**AUSGEWÄHLTER TEXT:**
_ _ _

4. Der du die Erde2 beweget (erschüttert) hast. Die Zustände waren so unsicher geworden, als ob der Erdboden wankte. Nichts stand mehr fest. Die Priester waren von Saul ermordet worden, die schlechtesten Leute hatten die höchsten Ämter inne, die kriegerische Kraft des Volkes war durch die Philister gebrochen und die bürgerliche Autorität durch Aufruhr und Bürgerkrieg erschüttert. Und zerrissen hast. Bei starkem Erdbeben kracht die Erde und bekommt klaffende Risse; ebenso war das Reich zerrissen durch Zwietracht und Unglück. Heile ihre Brüche, wie man die gefährlichen Risse ausmauert, die ein Gebäude beim Erdbeben bekommen hat. Die so zerschellet ist, Grundtext: denn sie schwankt. Das Reich wankt, als ob es dem Fall nahe wäre. Wenn es nicht bald gestützt und ausgebessert wird, muss es völlig in Verfall geraten. Israel war so weit herabgekommen, dass nur Gottes Dazwischentreten es vor vollständigem Untergang bewahren konnte. - Wie oft haben wir auch Gemeinden in solchem Zustand gesehen, und wie passend ist in solchen Fällen das vorliegende Gebet, welches Gott die äußerste Not als Beweggrund zum Helfen vorhält. Das gleiche mag zuzeiten von unserm persönlichen inneren Leben gesagt werden können; dieses wird manchmal so tief erschüttert, dass es, wie ein Gebäude nach heftigem Erdbeben, nahe daran ist, krachend zusammenzubrechen; niemand anders als der HERR selbst kann seine Brüche heilen und uns vor dem Äußersten bewahren.

_ _ _

**EXTRAHIERTE ZEILEN:**
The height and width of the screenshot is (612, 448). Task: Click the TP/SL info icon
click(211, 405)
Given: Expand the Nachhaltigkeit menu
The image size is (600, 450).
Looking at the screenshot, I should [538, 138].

_ _ _

**AUSZUFÜHRENDE AUFGABE:** Wodurch war laut dem ausgewählten Text die kriegerische Kraft des Volkes gebrochen worden?

**ANTWORT ZUR AUFGABE:** Durch die Philister.